### Attività da svolgere:
[1] Rispondi a queste domande sull'articolo:
(a) Quale ministero definisce le specifiche dei vari visti di ingresso?
(b) Per quanti giorni al massimo valgono i visti per soggiorni di breve durata?
(c) A chi deve chiedere il permesso di soggiorno lo straniero entrato nel territorio nazionale?
[2] Indica se ciascuna affermazione concorda con l'articolo. Rispondi sì o no e cita le parole dell'articolo che lo stabiliscono.
(a) L'ingresso degli stranieri per motivi di lavoro è limitato da quote annuali.
(b) Il permesso di soggiorno ha sempre la stessa durata, qualunque sia il motivo del soggiorno.
(c) Uno straniero considerato una minaccia per l'ordine pubblico da un Paese dell'area Schengen può ottenere il visto.

### Articolo:
------------

Visto di ingresso. Su tale ultima tipologia di atto è compito del Ministero degli esteri il definire le diverse specifiche dei vari visti di ingresso e disciplinare le modalità della concessione. Non possono ottenere il rilascio del visto gli stranieri che sono considerati una minaccia per l'ordine pubblico da parte dell'Italia o di uno dei Paesi dell'area Schengen. Non possono altresì fare ingresso nel nostro territorio gli stranieri espulsi, quelli da espellere, quelli segnalati ai fini della non ammissione per gravi motivi di ordine pubblico, di sicurezza nazionale e di tutela delle relazioni internazionali; quelli condannati per reati legati all'immigrazione clandestina e per altri gravi reati. Circa l'immigrazione per ragioni di lavoro, l'ingresso degli stranieri è limitato e determinato secondo quote annuali, pertanto, le autorità diplomatiche rilasciano i visti di ingresso entro tali quote e secondo le modalità definite dal testo unico che prevede anche la possibilità di rilasciare visti per soggiorni di breve durata validi per non più di 90 giorni. 

 

In base all'ordinamento vigente, i documenti che legittimano la permanenza dello straniero nel territorio italiano sono: il permesso di soggiorno rilasciato per un periodo variabile a seconda dei motivi del soggiorno e la carta di soggiorno a tempo indeterminato, il cui rilascio è previsto per gli stranieri stabilizzati. 

 

Una volta fatto ingresso nel territorio nazionale, ogni straniero deve fare richiesta del permesso di soggiorno al questore della provincia in cui si trova, entro 8 giorni viene rilasciata.

------------

### Elenco:

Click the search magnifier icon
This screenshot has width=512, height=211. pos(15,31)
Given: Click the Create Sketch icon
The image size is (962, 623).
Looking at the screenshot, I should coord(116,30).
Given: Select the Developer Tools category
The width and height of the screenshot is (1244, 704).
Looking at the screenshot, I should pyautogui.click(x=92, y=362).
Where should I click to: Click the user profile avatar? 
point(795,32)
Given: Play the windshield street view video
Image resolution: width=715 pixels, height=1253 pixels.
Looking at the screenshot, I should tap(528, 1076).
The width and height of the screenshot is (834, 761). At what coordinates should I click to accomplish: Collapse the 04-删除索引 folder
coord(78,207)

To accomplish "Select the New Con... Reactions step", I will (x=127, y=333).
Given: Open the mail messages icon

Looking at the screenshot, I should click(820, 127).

------------

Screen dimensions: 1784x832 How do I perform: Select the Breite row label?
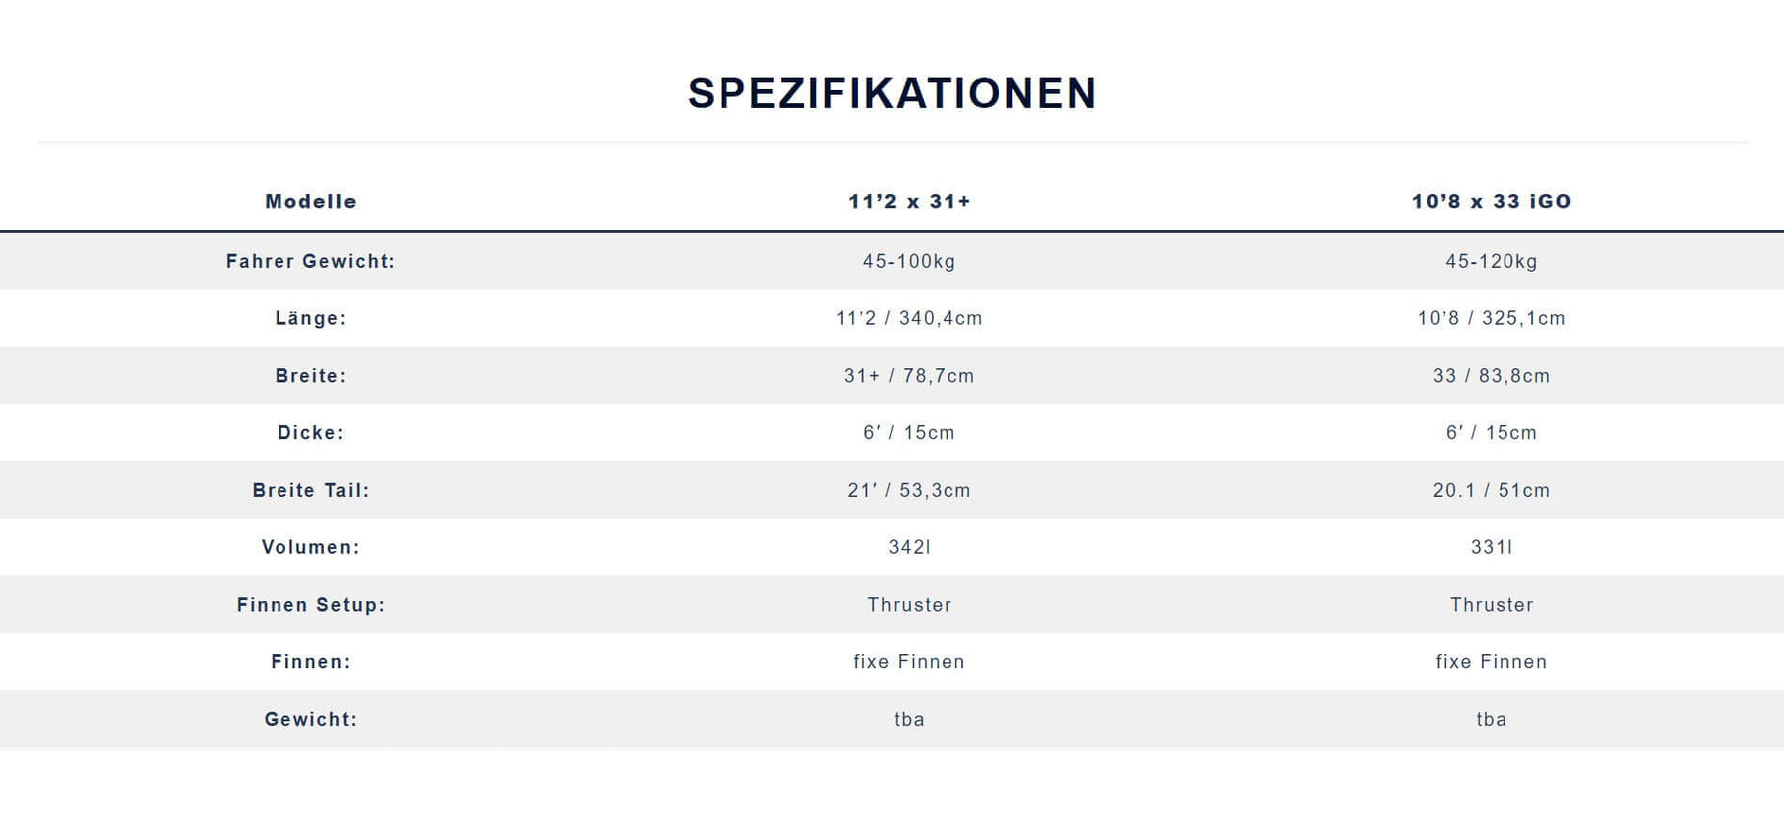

------------

### Risposte alle attività:
[1]
(a) Il Ministero degli esteri.
(b) Per non più di 90 giorni.
(c) Al questore della provincia in cui si trova.

[2]
(a) Sì: «l'ingresso degli stranieri è limitato e determinato secondo quote annuali».
(b) No: «il permesso di soggiorno rilasciato per un periodo variabile a seconda dei motivi del soggiorno».
(c) No: «Non possono ottenere il rilascio del visto gli stranieri che sono considerati una minaccia per l'ordine pubblico da parte dell'Italia o di uno dei Paesi dell'area Schengen».